Friday, 8 February 2008
Gobbing from the Balcony, the American Election and the Dangers of Being a Dead Cert.
A friend who lives in the States (American not Emirate) sent me this link to a New York Times article and told me how the Presidential Campaign in the States was becoming a tad more exciting and inspirational than it has been for many a year. The first black president or the first woman president, is this a ‘win-win’ situation for a change in the tone of American politics? However it is also possible that Clinton and Obama are so busy tearing each other up that the solid, elder statesman McCain slips up on the inside and pips them at the post. He may be elderly but he has five years as a tortured prisoner of war in Vietnam to wave like the red badge of courage and people do like a hero, especially if the opposition is busy assuming they have it in the bag if only they get that nomination. Voters don’t like being presumed upon.

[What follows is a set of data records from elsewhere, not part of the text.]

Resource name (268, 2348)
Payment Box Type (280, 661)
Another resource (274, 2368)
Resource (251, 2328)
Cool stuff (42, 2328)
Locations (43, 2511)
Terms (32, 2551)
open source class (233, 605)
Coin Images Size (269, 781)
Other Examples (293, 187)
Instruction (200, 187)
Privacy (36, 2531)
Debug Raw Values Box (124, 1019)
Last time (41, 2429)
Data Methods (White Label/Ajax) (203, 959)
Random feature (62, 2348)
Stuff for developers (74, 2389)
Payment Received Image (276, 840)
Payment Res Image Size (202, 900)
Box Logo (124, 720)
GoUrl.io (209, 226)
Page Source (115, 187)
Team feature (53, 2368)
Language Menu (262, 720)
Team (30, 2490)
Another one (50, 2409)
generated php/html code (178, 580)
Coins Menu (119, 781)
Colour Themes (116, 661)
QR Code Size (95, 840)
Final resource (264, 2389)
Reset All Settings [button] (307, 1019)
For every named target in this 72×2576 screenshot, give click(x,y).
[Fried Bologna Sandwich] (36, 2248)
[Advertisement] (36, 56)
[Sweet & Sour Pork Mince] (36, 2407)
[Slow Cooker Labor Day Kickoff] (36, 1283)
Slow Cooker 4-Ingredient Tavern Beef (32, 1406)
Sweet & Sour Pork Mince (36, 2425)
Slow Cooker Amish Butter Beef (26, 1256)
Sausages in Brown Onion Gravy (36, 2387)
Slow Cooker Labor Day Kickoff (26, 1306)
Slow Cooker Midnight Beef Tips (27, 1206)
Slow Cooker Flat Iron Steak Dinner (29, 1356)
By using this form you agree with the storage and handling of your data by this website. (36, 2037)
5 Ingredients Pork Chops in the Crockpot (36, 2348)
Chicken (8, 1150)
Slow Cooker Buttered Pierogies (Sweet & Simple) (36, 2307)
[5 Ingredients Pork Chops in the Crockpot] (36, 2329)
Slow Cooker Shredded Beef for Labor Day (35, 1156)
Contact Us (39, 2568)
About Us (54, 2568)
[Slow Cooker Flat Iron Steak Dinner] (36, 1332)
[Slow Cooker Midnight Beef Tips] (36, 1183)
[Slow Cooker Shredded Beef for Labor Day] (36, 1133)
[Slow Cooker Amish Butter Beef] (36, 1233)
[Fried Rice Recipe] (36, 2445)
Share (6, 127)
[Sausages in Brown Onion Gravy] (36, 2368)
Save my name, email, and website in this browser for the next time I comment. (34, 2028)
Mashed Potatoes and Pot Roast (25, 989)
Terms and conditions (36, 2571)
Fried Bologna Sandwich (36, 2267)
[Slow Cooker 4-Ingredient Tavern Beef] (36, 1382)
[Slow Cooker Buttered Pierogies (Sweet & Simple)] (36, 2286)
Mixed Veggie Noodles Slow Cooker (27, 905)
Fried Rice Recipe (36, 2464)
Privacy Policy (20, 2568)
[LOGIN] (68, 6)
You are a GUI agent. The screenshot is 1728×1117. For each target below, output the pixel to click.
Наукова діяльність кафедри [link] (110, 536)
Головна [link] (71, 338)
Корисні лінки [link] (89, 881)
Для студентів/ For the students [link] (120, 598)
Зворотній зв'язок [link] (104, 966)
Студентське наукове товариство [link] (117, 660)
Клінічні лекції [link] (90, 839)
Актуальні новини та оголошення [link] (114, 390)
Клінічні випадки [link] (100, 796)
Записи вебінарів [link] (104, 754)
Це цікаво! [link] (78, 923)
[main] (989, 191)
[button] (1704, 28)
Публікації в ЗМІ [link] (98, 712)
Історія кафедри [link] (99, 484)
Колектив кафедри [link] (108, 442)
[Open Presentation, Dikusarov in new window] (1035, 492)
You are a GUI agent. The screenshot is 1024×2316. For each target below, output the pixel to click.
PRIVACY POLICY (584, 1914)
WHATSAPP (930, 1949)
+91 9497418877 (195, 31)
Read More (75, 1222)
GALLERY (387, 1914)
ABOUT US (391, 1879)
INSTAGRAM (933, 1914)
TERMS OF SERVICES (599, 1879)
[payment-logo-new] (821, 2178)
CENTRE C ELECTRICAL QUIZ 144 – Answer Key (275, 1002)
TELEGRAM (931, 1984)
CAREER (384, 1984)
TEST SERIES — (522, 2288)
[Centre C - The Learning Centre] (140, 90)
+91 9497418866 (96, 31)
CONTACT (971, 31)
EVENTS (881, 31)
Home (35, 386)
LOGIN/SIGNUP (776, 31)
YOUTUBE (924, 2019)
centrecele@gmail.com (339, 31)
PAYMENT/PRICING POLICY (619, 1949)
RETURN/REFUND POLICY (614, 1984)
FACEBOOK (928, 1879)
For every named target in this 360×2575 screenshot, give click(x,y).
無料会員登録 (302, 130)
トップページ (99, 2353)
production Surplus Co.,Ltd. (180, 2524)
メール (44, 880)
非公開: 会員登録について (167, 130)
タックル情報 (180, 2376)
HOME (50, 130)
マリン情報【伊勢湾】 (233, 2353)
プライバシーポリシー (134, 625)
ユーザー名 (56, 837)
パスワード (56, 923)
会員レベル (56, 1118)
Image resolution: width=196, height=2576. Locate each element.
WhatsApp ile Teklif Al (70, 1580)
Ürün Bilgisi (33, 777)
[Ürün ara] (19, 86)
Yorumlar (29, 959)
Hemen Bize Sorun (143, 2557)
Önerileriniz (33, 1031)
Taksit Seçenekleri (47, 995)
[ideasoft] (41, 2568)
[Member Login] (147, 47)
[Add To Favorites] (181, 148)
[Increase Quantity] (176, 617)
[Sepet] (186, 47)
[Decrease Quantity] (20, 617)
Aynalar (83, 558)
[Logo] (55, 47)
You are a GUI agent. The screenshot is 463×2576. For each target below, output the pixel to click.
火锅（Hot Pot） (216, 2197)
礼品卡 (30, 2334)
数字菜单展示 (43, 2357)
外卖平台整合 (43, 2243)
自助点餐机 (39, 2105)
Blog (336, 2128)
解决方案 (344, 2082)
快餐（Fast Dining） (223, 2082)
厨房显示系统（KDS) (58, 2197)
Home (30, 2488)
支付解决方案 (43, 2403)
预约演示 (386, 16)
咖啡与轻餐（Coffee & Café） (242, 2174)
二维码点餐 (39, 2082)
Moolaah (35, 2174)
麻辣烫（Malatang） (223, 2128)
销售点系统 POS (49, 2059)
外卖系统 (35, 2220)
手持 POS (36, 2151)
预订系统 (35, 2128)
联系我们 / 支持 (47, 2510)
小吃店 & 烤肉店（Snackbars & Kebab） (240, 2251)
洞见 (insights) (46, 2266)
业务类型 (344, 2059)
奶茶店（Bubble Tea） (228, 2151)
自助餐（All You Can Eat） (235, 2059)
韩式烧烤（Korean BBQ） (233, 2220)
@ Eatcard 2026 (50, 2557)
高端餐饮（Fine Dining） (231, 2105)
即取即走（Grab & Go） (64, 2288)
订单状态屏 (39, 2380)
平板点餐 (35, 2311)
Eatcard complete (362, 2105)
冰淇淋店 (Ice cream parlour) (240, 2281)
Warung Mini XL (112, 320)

I recall watching that Grand National in the fifties when Devon Loch was tearing up to the post to win by miles and then he jumped an imaginary fence, landed on the ground and was beaten. An account of this has recently been posted on Youtube and that old Pathe news style, plus jolly background music pushes all sorts of nostalgia buttons.
There I am back in Ilkeston Road cinema for some reason called The Ritz but which bore no resemblance to anything ritzy at all. Other kids always took delight at spitting down on you from the balcony, the seats directly underneath being referred to as ‘gob alley’. Only the stupid, the naive and those with an already well honed sense of victimisation (who would in later life go on to be deemed passive aggressive) resorted to those seats. The woman with the torch who patrolled the balcony ineffectually waved it about like a searchlight at a POW camp, yelling “Pack it in or you’ll all be for it’ rather than ‘Achtung’. What the ‘it’ was that we were for was never clearly defined but the ‘it’ word was used as the ultimate deterrent. The closest we came to ‘it’ was the short, fat, balding manager who suffered from some sort of asthma and who could hardly breath by the time he got from his Office to the scene of any gobbing crime. I learnt later that at the age of seventeen he had been gassed in the first world war, hence the shortness of breath but of course even if we had known then, children are notoriously unkind when hunting in packs. Later studying Lord of the Flies at school I only had to think back to the Ilkeston Road Ritz to understand not just the metaphor but the thin veneer of civilisation and humanity that really did exist in the world.
The memorable phrase in the race commentary of course was ‘Devon Loch can’t lose’ and a nano second later, he’s on the floor and being passed. The jockey of Devon Loch was Dick Francis who subsequently went on to become famous as a fiction writer. I have a sense that should the Democratic horse fall flat in the final straight; some works of fiction will be perpetrated on the public by the jockey that is eventually given the Democrat ride as to why they lost when there appeared to be such a ground swell of opinion in America for change.
Clinton is playing the ‘I am a woman but tough as old boots’ card but she can still have a little weep to camera just to soften the PR edges if necessary. She has survived being married to a lying cheat of a husband ( quote ‘I did not have sexual relations with that girl’ unquote ) and yet they can still both move through the corridors of power like a dynasty in waiting.
Whatever the outcome at least some people have shown an interest, the poll turn outs have been high and one can only hope that come an election here the public become equally enthused to at least have an opinion and a willingness to get up off their backside and get down to a polling station. Apathy is that one horse race that collapses before the post and of course no-one is ever a winner in those circumstances.